---- Extrait du texte

Comme ce fut le cas pour le choc pétrolier de 1973, la pandémie de Covid et bien d’autres remue-ménages qui ont affecté la vie sur Terre, c’est dans la fièvre, néanmoins tempérée par un prudent pragmatisme, que les dirigeants du monde entier font déjà leurs premiers pas dans cette toute nouvelle saison de l’ère Trump inaugurée lundi.
L’Amérique d’abord ? Curieusement ambigu, sinon grossièrement trompeur, est en effet le slogan cher au 47e président des États-Unis. La grandeur retrouvée, l’âge d’or qui commence : la rutilante promesse ne s’adresse pas, de toute évidence, aux seuls Américains. Elle n’émane pas d’un chef qui a tourné le dos aux querelles internationales pour se vouer à donner bien-être, sécurité intérieure et prospérité à ses concitoyens négligés par l’administration précédente. À peine investi dans sa fonction, et comme le laissaient déjà prévoir ses prises de position antérieures, Donald Trump n’a rien eu de plus pressé en réalité que de redonner du lustre à l’impérialisme américain dans sa déclinaison la plus détestable, car copieusement gratinée de colonialisme.

--------
---- Les données

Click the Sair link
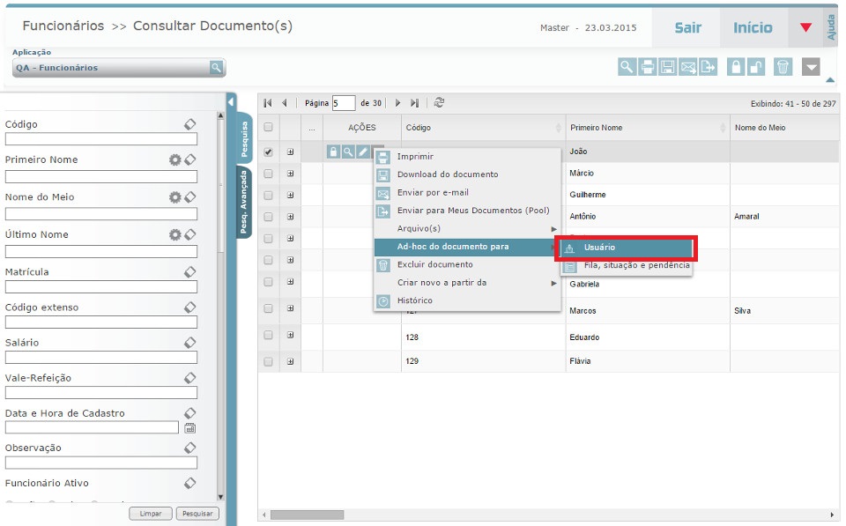The height and width of the screenshot is (526, 846). 687,27
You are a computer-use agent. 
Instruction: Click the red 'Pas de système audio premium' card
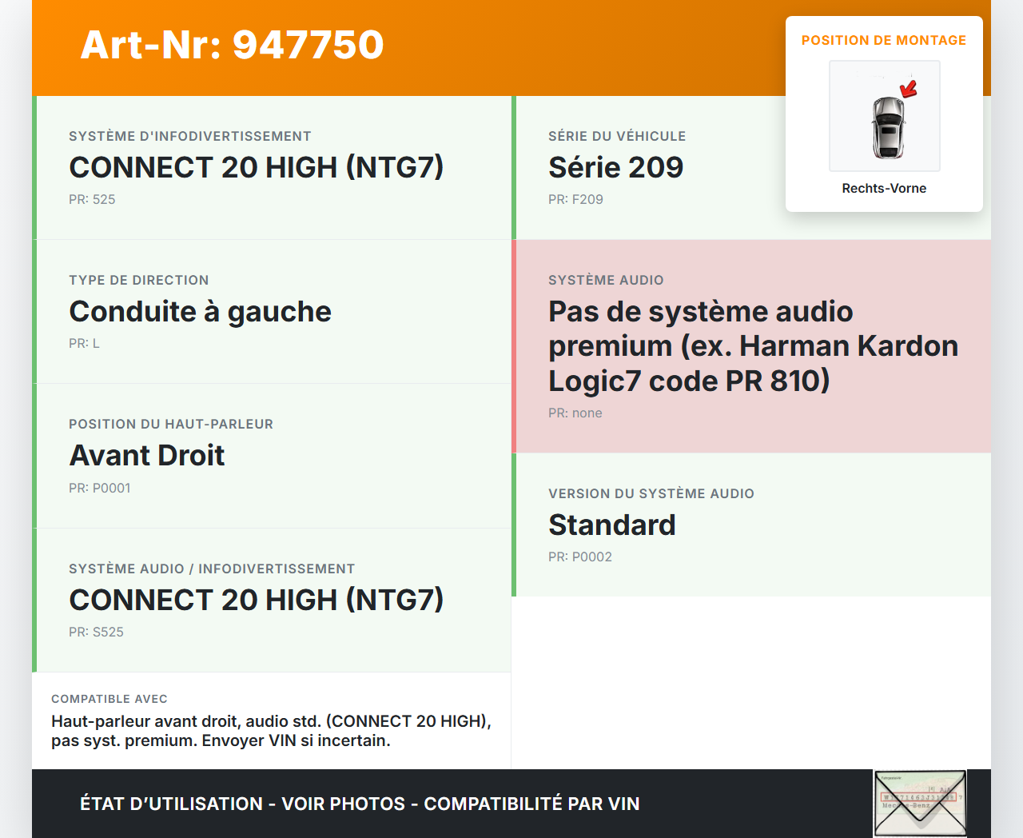coord(753,346)
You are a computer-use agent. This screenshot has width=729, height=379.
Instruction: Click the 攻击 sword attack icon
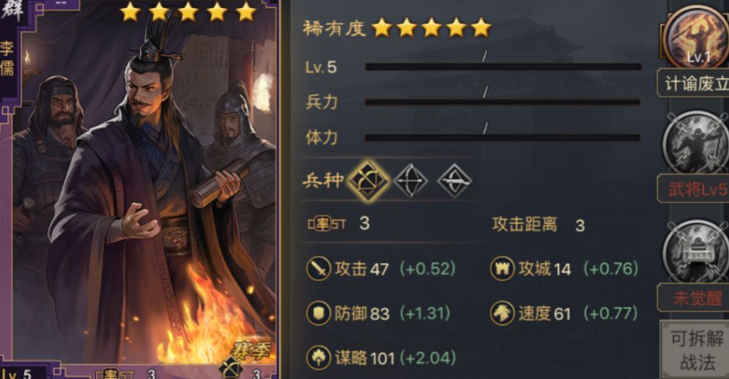(x=319, y=269)
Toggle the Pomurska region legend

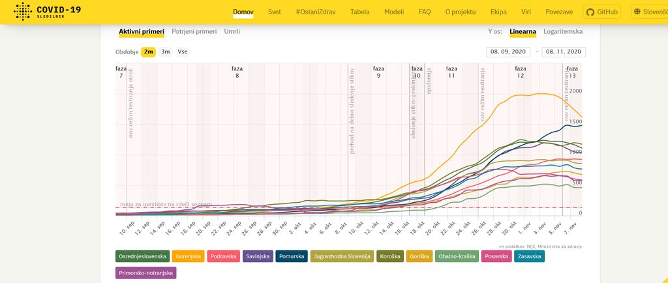(291, 257)
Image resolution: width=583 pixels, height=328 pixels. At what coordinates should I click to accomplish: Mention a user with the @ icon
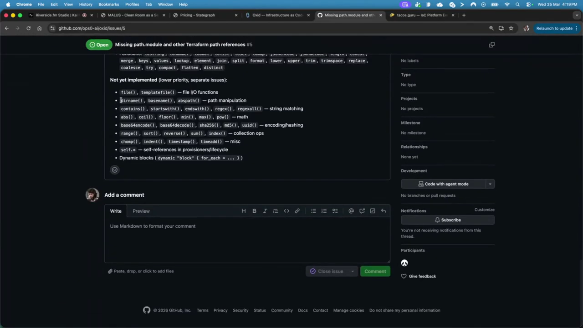pyautogui.click(x=351, y=211)
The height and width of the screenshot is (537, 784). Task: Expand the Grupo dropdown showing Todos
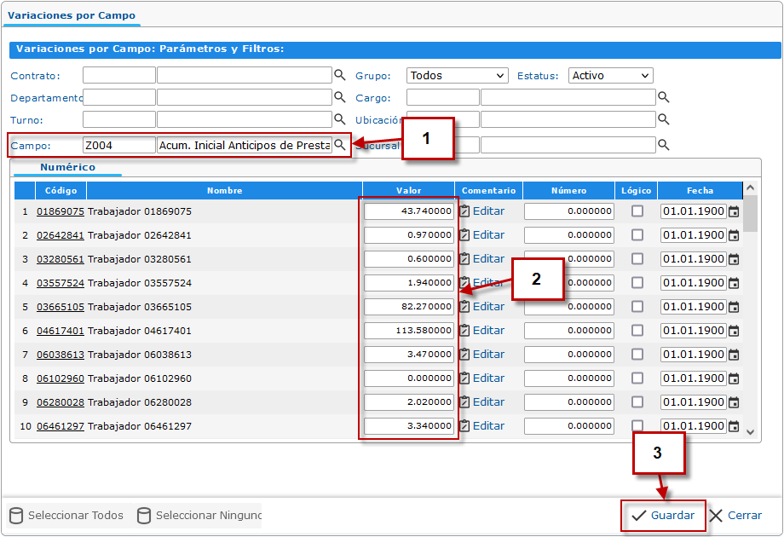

--------

• **Consigne**
Dans le texte sur la nouvelle ère Trump :
(a) Quels deux événements datés ou nommés sont cités en premier comme précédents ?
(b) Quel jour cette nouvelle saison de l'ère Trump a-t-elle été inaugurée ?
(c) Quel rang le texte donne-t-il à Donald Trump parmi les présidents des États-Unis ?
Les lignes n'interviennent en rien ici.

• **Votre réponse**
(a) Le choc pétrolier de 1973 et la pandémie de Covid.
(b) Lundi.
(c) Le 47e.